South African produce company ZZ2 is preparing for its second ever cherry export campaign of fruit from a recently purchased farm, with volumes expected to rise this year.
The entity bought a farm in the North West province’s Rustenburg region in 2015 and enjoyed a successful inaugural season of around 40 metric tonnes (MT) last year.
Marketing manager Clive Garrett said the crop was shaping up nicely on the trees and harvesting would begin in around two weeks’ time.
“The crop is looking very good, we’re quite excited. Sizing on the cherries is good and they’re colouring up beautifully,” he told PBUK.
“A lot can happen in two weeks, but if there are no natural disasters between now and mid-October I think we’re going to have an excellent crop for the coming season.”
He said the company had no concrete forecasts, but he estimated exports could reach around 60MT this campaign.
“Until it comes off it’s very difficult to get an accurate estimate, but we’re expecting a little bit of an increase,” he said.
The boost is partly attributed to weather conditions, according to Garrett.
“The climate has been favourable this year. Last year we were still under quite severe drought conditions, but those have improved now we had late rains,” he said.
He added the winter hadn’t been too cold and the spring that was now starting hadn’t been too hot, favoring the fruit development.
Another reason for the increase is improved farming techniques used for cherry production including pruning, he said.
He said the company would pick “as fast as we can” and that the entire crop should be harvested by the end of October.
The main export markets are likely to still be the UK and the Far East. Garrett noted there were very few cherries available in global markets during October.

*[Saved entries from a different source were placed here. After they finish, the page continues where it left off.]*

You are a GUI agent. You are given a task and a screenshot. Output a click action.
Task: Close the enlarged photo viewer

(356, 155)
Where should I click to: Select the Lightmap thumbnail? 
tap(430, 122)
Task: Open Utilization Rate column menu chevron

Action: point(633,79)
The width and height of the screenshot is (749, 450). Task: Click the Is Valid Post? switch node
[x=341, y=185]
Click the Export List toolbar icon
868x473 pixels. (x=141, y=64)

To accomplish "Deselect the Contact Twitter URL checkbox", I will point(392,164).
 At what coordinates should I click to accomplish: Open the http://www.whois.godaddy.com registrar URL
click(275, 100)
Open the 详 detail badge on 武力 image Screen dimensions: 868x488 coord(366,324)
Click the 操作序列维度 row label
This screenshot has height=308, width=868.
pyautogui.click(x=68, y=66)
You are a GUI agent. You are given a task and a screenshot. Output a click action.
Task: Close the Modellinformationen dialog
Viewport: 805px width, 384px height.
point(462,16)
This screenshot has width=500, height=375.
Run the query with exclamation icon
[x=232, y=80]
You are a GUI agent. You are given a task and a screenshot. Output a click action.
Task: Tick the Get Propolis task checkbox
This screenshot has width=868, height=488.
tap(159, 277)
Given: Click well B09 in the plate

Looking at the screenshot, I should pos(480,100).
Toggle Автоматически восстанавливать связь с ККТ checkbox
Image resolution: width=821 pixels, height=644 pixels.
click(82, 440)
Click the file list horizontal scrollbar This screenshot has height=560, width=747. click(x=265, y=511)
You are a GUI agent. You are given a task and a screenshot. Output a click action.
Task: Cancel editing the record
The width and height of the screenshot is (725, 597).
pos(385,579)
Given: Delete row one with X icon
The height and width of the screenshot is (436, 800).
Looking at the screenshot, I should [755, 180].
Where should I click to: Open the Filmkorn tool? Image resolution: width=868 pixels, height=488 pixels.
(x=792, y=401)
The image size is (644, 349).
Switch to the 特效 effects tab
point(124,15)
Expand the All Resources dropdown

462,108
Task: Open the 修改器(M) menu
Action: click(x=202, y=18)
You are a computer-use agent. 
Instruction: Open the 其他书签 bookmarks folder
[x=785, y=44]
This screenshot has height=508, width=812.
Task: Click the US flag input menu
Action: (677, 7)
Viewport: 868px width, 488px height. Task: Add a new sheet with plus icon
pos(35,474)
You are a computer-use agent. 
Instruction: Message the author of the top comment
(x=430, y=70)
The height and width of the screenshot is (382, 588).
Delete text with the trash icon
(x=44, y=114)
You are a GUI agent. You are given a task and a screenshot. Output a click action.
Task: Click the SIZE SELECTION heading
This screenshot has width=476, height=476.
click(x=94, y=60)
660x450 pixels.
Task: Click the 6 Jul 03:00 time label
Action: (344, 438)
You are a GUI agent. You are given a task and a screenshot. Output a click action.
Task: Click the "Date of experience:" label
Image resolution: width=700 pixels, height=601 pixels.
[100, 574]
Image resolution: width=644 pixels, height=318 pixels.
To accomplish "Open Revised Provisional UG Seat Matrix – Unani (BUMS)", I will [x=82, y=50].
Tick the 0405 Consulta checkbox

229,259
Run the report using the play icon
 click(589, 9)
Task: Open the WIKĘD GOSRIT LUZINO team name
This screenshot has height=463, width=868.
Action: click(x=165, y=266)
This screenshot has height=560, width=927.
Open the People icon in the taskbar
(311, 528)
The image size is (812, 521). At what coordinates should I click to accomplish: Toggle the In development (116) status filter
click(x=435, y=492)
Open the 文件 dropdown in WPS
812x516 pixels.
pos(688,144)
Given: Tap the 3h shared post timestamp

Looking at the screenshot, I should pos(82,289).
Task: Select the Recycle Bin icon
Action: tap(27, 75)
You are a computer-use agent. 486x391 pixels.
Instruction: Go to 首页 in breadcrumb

“This is why we went into it because of this window that we’ve got. We may get a little bit of Chilean fruit coming in towards the end of October, but very small volumes,” he said.
ZZ2 has also established two trial sites for cherry production – one outside of Johannesburg and one in the Limpopo province – to assess growing conditions in those areas.
“Everything’s going well. The trees are not bearing fruit yet as they’re still too young, but we’ve seen very good growth in the trees. It looks promising but still very early to tell.” he said.
“Need to see some fruit on the trees before we can make a final call.”